**Problems and tasks**
1: Answer these questions using the article on student housing in East Riverside:
(a) On what date will the last installment of the series run?
(b) What is the full name of the plan abbreviated as EROC, and in what year was it passed?
(c) According to census data, which undergraduates left East Riverside in large numbers between 2000 and 2010?
2: Carry on the article about student housing in East Riverside, picking up right after its final sentence.

**Text section**

------

Editor’s Note: This is the second in a three-part series of stories examining the demographics of two neighborhoods where students live — West Campus and East Riverside. The last installment will run Sept. 28.
Students living in East Riverside may soon be forced to find apartments even farther from the University, which could lead to academic and social challenges.
Prices in the neighborhood are on the rise after zoning changes similar to those in West Campus have led to development of more luxury complexes. However, for most students it remains a more affordable option than most other neighborhoods.
Census data shows that many white and Asian undergraduates left East Riverside between 2000 and 2010, while the neighborhood continues to attract many Hispanic and black undergraduates with lower rental prices and a culture perceived as welcoming.
Today rising prices are beginning to push these undergraduates from the neighborhood since the passage of the East Riverside/Oltorf Combined Neighborhood Plan, or EROC, in 2006, said Gayle Goff, co-chair of the neighborhood team which represented EROC during its planning process.
“Students who were looking for and are going to be looking for affordable housing have been displaced,” Goff said. “All of the truly affordable apartments have been razed in order to build more expensive, higher-density complexes.”

------

**Recorded information**
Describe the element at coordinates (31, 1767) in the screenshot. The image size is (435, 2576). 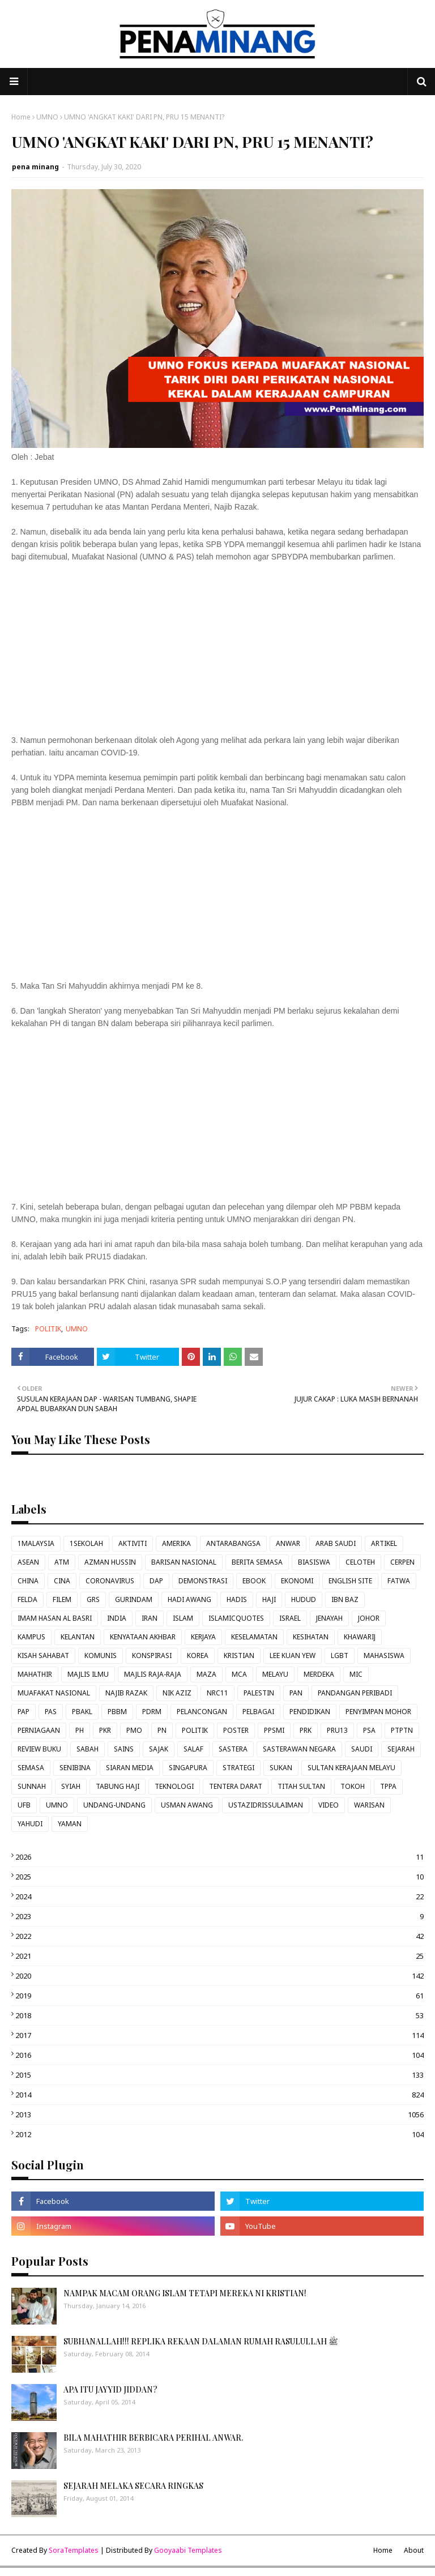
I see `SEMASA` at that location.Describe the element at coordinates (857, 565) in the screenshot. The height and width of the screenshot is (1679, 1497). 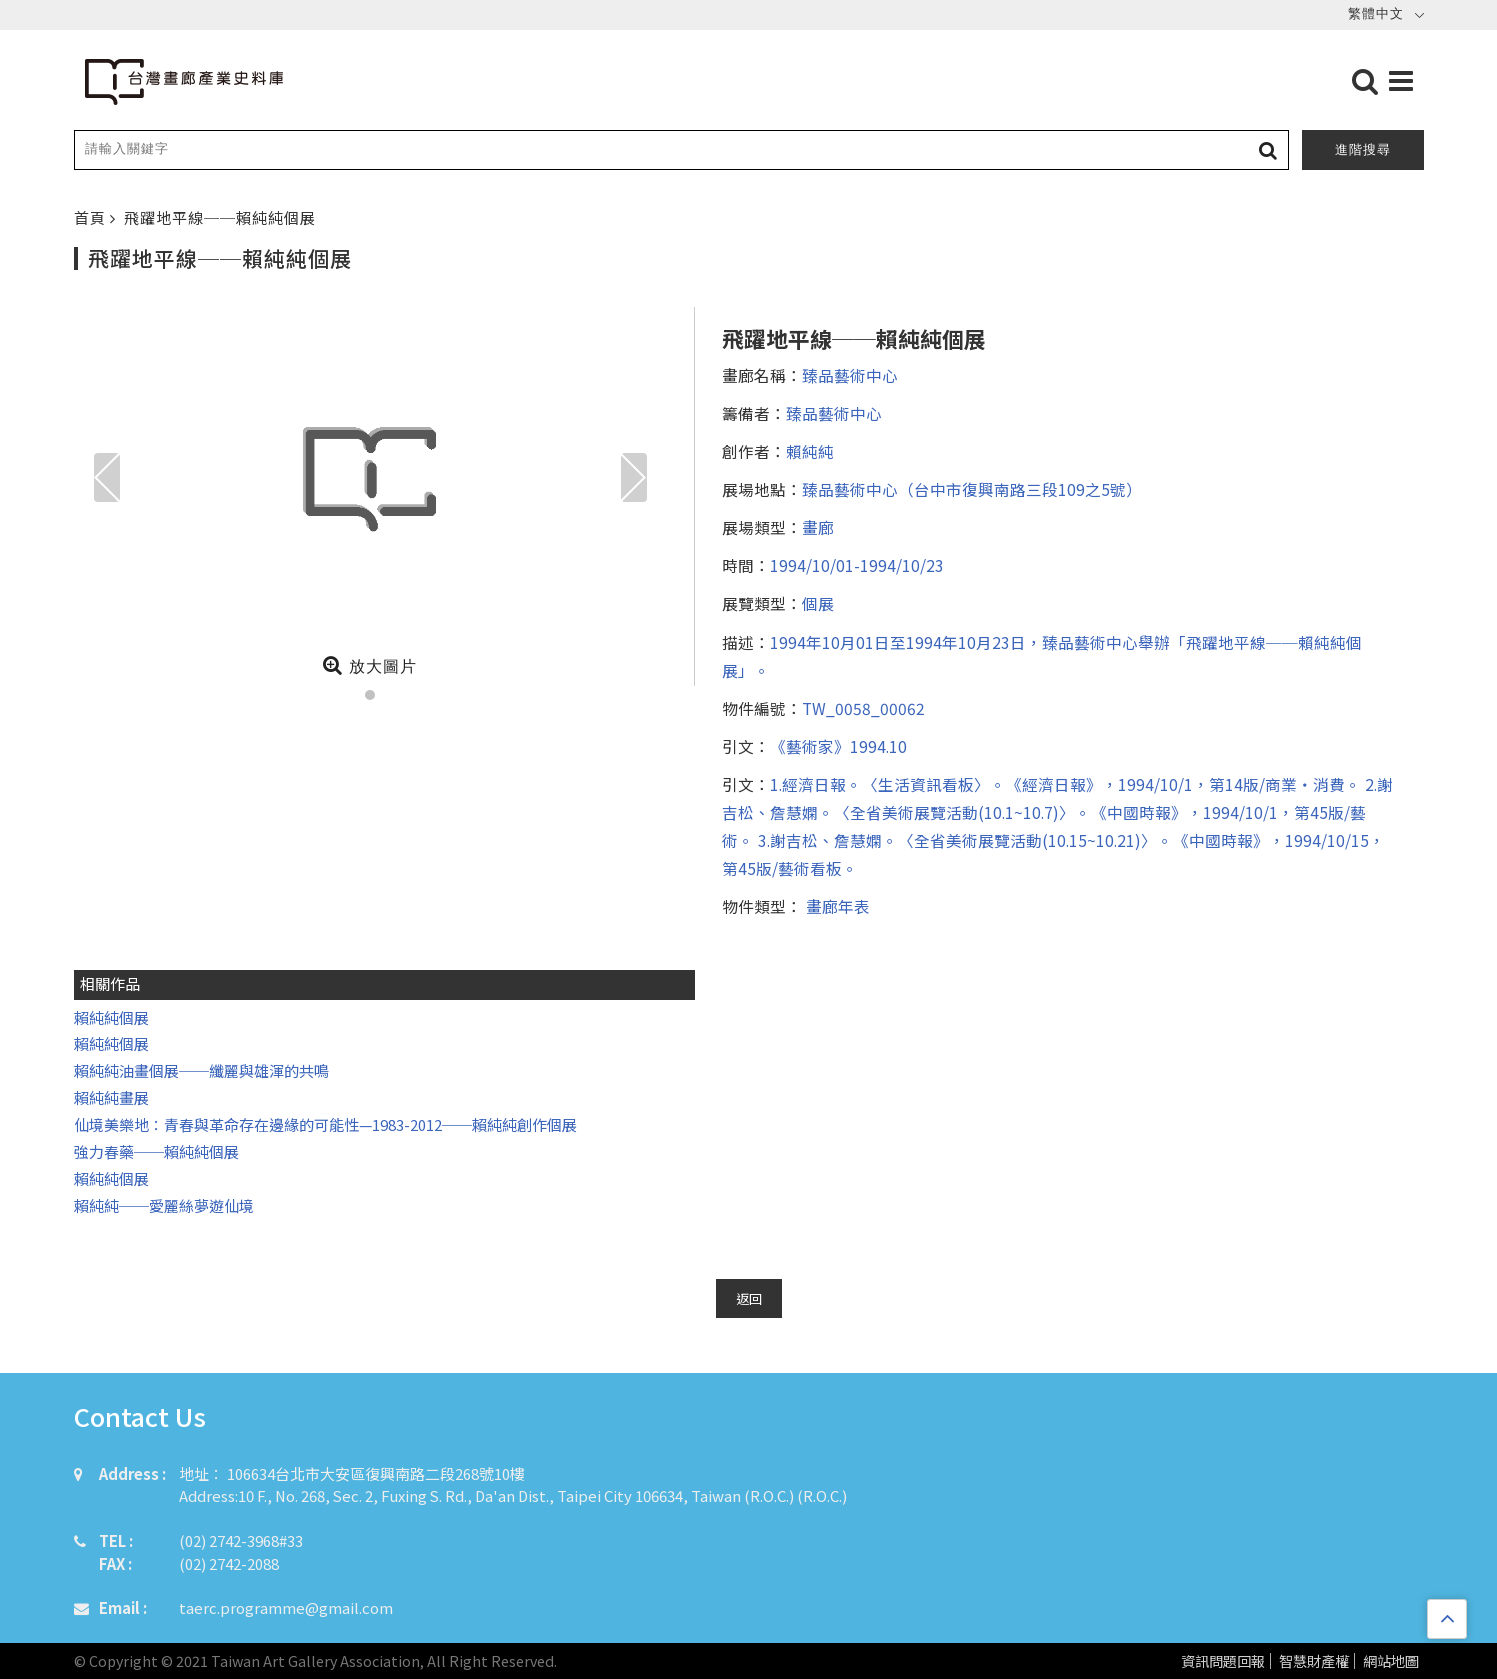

------

**Outputs**
1:
(a) Sept. 28
(b) The East Riverside/Oltorf Combined Neighborhood Plan, passed in 2006
(c) Many white and Asian undergraduates

2:
EROC is a plan intended to increase available housing near Austin’s urban core. The city changed regulations to allow developers to build taller complexes, on the condition that they make 10 to 20 percent of the units “affordable.” Affordability is based on the median household income in a given city, as defined by the U.S. Department of Housing and Urban Development. Affordable units must be priced at 60 percent of a median family income and can be as high as $1,000 per month. It is difficult to apply that affordability standard to students, Goff said.
“All of the asphalt that existed in parking areas is going to be massively increased by height,” Goff said. “I know that the places that were truly affordable to older residents were torn down, and I don’t agree with how affordability is being defined now.”
The 2010 American Community Survey estimates that 5,598 undergraduate college students in Austin live in East Riverside. Some of these students may attend Huston-Tillotson University, St. Edward’s University or Austin Community College.
North Campus, Hancock and Far West student neighborhoods have not experienced the same zoning and development changes that West Campus and East Riverside have. Because of urban planning designed to restrict high-rise development, the population of these neighborhoods has not grown in the past decade.
“A PORT OF ENTRY”
Beginning with the creation of the UT bus system in 1969, a large population of students began to live farther from campus in student neighborhoods around the city of Austin.
City demographer Ryan Robinson said East Riverside has long been one of these neighborhoods.
“Riverside was created in the 1970s as an off-campus location for University of Texas students,” Robinson said. “Since 1975 it has played a few roles, and one role was to become a port of entry for international immigrants. Today that port has remained relatively constant.”
East Riverside has become an immigrant community for Hispanics and some Asians because of the historic availability of cheaper housing, Robinson said.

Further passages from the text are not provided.